EXERCISE BRIEF
Rewrite the records below so that every "GUI agent" reads "screen assistant", leaving everything else unchanged.

Stored items from a collection
----
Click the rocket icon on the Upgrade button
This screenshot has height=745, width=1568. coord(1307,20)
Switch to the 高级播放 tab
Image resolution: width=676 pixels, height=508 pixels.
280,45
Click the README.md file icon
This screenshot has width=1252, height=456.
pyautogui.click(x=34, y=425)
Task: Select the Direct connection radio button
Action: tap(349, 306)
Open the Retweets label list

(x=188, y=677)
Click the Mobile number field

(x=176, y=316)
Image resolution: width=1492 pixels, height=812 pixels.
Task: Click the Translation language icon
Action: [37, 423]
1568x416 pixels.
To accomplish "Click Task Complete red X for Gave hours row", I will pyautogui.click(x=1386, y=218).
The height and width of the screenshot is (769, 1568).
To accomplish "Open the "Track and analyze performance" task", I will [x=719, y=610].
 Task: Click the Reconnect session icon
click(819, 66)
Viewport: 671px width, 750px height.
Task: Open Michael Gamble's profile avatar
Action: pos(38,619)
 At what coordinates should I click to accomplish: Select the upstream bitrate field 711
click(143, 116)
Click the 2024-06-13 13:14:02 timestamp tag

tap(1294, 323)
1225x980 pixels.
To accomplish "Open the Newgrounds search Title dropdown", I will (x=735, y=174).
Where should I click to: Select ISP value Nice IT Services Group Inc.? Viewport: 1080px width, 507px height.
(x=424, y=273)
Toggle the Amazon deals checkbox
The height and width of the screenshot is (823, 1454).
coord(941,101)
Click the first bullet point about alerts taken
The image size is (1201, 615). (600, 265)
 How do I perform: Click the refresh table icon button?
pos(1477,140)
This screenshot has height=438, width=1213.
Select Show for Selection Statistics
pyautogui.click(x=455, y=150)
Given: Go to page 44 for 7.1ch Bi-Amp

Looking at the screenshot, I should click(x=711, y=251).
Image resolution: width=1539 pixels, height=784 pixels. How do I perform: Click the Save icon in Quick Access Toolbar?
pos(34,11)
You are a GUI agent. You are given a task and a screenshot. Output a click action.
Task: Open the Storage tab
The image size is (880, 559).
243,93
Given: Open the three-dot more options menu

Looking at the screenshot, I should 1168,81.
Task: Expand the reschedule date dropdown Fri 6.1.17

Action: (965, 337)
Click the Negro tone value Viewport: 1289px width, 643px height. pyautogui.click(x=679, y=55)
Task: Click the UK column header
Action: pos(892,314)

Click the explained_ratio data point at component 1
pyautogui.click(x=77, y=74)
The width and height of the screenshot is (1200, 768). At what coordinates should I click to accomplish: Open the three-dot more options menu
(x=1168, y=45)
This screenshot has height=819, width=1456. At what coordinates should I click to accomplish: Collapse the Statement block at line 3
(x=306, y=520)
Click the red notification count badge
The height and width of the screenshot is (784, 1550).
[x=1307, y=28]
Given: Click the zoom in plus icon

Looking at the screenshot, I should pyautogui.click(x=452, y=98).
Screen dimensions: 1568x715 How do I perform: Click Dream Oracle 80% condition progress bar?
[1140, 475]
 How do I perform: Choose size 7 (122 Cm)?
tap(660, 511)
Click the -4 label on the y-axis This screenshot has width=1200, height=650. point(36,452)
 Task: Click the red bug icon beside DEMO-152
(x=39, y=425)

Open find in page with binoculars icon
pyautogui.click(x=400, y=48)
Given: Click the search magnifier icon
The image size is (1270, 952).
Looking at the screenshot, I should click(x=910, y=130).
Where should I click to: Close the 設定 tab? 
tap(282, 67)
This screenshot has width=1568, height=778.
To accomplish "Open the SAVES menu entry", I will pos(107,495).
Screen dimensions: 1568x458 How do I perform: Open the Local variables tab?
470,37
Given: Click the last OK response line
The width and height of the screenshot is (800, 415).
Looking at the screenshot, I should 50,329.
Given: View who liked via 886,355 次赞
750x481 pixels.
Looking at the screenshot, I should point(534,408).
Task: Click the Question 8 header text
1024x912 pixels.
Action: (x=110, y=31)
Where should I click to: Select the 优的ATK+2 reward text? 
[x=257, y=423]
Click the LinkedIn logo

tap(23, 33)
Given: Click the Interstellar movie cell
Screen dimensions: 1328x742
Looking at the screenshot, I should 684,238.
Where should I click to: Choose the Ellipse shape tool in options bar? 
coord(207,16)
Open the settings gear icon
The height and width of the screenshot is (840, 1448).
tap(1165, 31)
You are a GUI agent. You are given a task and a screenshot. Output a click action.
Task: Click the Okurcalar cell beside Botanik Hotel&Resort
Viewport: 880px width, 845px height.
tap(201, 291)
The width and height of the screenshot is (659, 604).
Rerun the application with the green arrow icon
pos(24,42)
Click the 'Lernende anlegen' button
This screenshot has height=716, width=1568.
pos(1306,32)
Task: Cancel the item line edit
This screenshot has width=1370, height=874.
----
WRITTEN REPLY
Click the rocket icon on the Upgrade button
This screenshot has height=745, width=1568. coord(1307,20)
Switch to the 高级播放 tab
Image resolution: width=676 pixels, height=508 pixels.
280,45
Click the README.md file icon
This screenshot has width=1252, height=456.
pyautogui.click(x=34, y=425)
Task: Select the Direct connection radio button
Action: tap(349, 306)
Open the Retweets label list

(x=188, y=677)
Click the Mobile number field

(x=176, y=316)
Image resolution: width=1492 pixels, height=812 pixels.
Task: Click the Translation language icon
Action: [37, 423]
1568x416 pixels.
To accomplish "Click Task Complete red X for Gave hours row", I will pyautogui.click(x=1386, y=218).
The height and width of the screenshot is (769, 1568).
To accomplish "Open the "Track and analyze performance" task", I will [x=719, y=610].
 Task: Click the Reconnect session icon
click(819, 66)
Viewport: 671px width, 750px height.
Task: Open Michael Gamble's profile avatar
Action: pos(38,619)
 At what coordinates should I click to accomplish: Select the upstream bitrate field 711
click(143, 116)
Click the 2024-06-13 13:14:02 timestamp tag

tap(1294, 323)
1225x980 pixels.
To accomplish "Open the Newgrounds search Title dropdown", I will (x=735, y=174).
Where should I click to: Select ISP value Nice IT Services Group Inc.? Viewport: 1080px width, 507px height.
(x=424, y=273)
Toggle the Amazon deals checkbox
The height and width of the screenshot is (823, 1454).
coord(941,101)
Click the first bullet point about alerts taken
The image size is (1201, 615). (600, 265)
 How do I perform: Click the refresh table icon button?
pos(1477,140)
This screenshot has height=438, width=1213.
Select Show for Selection Statistics
pyautogui.click(x=455, y=150)
Given: Go to page 44 for 7.1ch Bi-Amp

Looking at the screenshot, I should click(x=711, y=251).
Image resolution: width=1539 pixels, height=784 pixels. How do I perform: Click the Save icon in Quick Access Toolbar?
pos(34,11)
You are a screen assistant. You are given a task and a screenshot. Output a click action.
Task: Open the Storage tab
The image size is (880, 559).
243,93
Given: Open the three-dot more options menu

Looking at the screenshot, I should 1168,81.
Task: Expand the reschedule date dropdown Fri 6.1.17

Action: (965, 337)
Click the Negro tone value Viewport: 1289px width, 643px height. pyautogui.click(x=679, y=55)
Task: Click the UK column header
Action: pos(892,314)

Click the explained_ratio data point at component 1
pyautogui.click(x=77, y=74)
The width and height of the screenshot is (1200, 768). At what coordinates should I click to accomplish: Open the three-dot more options menu
(x=1168, y=45)
This screenshot has height=819, width=1456. At what coordinates should I click to accomplish: Collapse the Statement block at line 3
(x=306, y=520)
Click the red notification count badge
The height and width of the screenshot is (784, 1550).
[x=1307, y=28]
Given: Click the zoom in plus icon

Looking at the screenshot, I should pyautogui.click(x=452, y=98).
Screen dimensions: 1568x715 How do I perform: Click Dream Oracle 80% condition progress bar?
[1140, 475]
 How do I perform: Choose size 7 (122 Cm)?
tap(660, 511)
Click the -4 label on the y-axis This screenshot has width=1200, height=650. point(36,452)
 Task: Click the red bug icon beside DEMO-152
(x=39, y=425)

Open find in page with binoculars icon
pyautogui.click(x=400, y=48)
Given: Click the search magnifier icon
The image size is (1270, 952).
Looking at the screenshot, I should click(x=910, y=130).
Where should I click to: Close the 設定 tab? 
tap(282, 67)
This screenshot has width=1568, height=778.
To accomplish "Open the SAVES menu entry", I will pos(107,495).
Screen dimensions: 1568x458 How do I perform: Open the Local variables tab?
470,37
Given: Click the last OK response line
The width and height of the screenshot is (800, 415).
Looking at the screenshot, I should 50,329.
Given: View who liked via 886,355 次赞
750x481 pixels.
Looking at the screenshot, I should point(534,408).
Task: Click the Question 8 header text
1024x912 pixels.
Action: (x=110, y=31)
Where should I click to: Select the 优的ATK+2 reward text? 
[x=257, y=423]
Click the LinkedIn logo

tap(23, 33)
Given: Click the Interstellar movie cell
Screen dimensions: 1328x742
Looking at the screenshot, I should 684,238.
Where should I click to: Choose the Ellipse shape tool in options bar? 
coord(207,16)
Open the settings gear icon
The height and width of the screenshot is (840, 1448).
tap(1165, 31)
You are a screen assistant. You are given a task and a screenshot. Output a click action.
Task: Click the Okurcalar cell beside Botanik Hotel&Resort
Viewport: 880px width, 845px height.
tap(201, 291)
The width and height of the screenshot is (659, 604).
Rerun the application with the green arrow icon
pos(24,42)
Click the 'Lernende anlegen' button
This screenshot has height=716, width=1568.
pos(1306,32)
Task: Cancel the item line edit
This screenshot has width=1370, height=874.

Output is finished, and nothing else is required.